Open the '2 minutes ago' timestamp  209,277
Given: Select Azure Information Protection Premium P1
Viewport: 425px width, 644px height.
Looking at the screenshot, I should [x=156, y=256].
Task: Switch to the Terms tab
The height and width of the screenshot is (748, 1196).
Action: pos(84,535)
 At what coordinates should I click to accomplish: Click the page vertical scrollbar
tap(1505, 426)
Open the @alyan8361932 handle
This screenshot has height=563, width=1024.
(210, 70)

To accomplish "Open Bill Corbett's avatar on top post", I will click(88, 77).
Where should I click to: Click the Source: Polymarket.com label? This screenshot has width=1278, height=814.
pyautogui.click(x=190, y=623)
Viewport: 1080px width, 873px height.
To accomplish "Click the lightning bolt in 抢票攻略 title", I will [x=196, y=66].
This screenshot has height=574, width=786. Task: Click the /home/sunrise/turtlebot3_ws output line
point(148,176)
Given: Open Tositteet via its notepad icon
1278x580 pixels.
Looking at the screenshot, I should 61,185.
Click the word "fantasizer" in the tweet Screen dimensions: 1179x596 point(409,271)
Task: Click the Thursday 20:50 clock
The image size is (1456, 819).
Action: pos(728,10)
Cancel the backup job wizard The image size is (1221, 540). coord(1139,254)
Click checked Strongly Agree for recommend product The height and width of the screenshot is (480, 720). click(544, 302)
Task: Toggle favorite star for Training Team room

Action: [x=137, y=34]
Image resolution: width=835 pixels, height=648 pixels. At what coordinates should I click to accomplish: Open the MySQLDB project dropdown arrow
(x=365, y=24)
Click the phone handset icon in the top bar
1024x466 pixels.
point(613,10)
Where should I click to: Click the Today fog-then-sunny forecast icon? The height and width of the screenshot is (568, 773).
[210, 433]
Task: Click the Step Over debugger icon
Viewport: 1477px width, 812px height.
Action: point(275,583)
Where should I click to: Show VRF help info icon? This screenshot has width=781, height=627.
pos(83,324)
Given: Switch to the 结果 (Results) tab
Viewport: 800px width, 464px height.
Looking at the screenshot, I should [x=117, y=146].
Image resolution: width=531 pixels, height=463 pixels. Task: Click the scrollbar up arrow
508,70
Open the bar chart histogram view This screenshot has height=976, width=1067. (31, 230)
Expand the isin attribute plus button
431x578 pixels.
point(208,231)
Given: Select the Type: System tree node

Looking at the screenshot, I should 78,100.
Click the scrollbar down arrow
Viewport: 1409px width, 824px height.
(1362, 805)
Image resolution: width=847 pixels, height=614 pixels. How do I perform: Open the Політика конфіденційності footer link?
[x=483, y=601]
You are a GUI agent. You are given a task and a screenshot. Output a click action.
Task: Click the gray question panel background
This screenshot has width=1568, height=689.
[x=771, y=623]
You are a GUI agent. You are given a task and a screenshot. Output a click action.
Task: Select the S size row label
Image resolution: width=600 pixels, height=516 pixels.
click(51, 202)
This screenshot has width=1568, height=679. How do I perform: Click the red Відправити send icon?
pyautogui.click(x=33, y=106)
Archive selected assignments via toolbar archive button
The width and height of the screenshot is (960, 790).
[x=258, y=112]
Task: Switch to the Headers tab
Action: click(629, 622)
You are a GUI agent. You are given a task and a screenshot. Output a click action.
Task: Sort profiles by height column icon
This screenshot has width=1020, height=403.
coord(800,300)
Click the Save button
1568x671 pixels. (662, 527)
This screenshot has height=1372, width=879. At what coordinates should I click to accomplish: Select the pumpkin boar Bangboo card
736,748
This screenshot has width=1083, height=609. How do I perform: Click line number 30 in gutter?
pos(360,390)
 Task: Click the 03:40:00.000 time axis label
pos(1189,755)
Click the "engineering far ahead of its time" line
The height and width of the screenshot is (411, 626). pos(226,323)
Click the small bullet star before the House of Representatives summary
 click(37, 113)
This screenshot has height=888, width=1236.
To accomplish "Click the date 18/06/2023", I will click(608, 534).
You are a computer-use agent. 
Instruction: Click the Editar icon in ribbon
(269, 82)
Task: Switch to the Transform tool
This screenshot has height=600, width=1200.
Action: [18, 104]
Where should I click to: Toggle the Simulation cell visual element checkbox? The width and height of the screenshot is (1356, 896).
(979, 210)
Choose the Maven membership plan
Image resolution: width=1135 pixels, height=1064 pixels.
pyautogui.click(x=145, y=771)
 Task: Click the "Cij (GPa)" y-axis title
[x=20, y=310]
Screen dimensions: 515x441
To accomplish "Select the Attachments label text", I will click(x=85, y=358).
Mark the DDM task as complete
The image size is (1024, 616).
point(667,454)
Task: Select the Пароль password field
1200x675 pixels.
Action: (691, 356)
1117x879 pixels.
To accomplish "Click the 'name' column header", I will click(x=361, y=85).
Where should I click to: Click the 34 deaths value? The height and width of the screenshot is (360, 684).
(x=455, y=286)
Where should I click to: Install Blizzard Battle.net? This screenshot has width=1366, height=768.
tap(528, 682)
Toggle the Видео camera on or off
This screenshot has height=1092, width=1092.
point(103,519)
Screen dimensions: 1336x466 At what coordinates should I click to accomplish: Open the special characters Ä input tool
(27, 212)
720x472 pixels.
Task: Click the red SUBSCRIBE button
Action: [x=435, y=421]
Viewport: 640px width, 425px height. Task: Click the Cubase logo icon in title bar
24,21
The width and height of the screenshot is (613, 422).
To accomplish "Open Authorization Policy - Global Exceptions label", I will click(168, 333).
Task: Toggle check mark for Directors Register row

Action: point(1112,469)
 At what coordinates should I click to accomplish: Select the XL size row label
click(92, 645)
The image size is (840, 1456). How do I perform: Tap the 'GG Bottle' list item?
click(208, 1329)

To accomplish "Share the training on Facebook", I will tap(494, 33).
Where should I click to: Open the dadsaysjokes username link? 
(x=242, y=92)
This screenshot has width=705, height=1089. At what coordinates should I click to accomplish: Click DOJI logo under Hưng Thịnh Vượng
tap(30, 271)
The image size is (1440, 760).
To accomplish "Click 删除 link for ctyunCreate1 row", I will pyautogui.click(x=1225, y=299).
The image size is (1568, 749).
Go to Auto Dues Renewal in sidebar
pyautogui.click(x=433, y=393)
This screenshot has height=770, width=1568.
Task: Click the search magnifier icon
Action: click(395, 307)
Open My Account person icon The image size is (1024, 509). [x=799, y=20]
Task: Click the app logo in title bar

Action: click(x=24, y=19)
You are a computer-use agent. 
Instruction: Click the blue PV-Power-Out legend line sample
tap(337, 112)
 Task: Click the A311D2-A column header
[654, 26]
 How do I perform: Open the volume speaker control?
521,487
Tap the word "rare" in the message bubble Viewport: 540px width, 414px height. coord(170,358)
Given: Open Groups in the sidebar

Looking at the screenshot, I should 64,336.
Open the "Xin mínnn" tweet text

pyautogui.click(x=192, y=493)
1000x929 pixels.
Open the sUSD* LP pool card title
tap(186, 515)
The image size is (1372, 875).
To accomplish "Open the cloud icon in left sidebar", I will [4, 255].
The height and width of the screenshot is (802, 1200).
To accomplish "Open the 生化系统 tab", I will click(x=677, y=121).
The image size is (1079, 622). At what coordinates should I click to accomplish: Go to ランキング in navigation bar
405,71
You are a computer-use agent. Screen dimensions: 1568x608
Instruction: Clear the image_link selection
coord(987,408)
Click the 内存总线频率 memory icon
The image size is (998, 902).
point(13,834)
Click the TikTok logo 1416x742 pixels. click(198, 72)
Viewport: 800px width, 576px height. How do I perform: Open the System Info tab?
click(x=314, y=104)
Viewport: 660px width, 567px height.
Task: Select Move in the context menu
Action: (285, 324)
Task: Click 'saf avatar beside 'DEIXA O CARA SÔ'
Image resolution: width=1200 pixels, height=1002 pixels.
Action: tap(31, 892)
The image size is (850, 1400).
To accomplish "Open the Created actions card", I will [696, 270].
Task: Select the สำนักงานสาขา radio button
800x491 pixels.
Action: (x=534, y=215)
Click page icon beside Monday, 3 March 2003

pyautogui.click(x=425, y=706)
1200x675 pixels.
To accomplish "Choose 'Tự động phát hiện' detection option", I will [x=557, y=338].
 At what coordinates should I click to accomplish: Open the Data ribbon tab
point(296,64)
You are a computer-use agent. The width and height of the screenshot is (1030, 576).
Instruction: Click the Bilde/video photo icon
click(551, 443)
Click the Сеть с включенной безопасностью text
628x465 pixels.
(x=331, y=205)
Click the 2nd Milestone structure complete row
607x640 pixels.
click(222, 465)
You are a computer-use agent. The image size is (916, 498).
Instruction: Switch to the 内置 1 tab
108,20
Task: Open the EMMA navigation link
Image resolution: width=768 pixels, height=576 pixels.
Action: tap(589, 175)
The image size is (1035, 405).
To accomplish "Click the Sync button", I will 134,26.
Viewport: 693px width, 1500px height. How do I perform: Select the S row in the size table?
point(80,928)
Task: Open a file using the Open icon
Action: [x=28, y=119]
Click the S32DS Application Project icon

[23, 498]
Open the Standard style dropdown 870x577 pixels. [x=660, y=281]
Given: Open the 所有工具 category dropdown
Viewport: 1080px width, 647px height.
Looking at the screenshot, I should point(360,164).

**EXERCISE REQUIREMENTS**
Which lines in the listing hold the word "Choose"? Copy them out.

**ANSWER TO THIS PROBLEM**
Choose the Maven membership plan
To accomplish "Choose 'Tự động phát hiện' detection option", I will [x=557, y=338].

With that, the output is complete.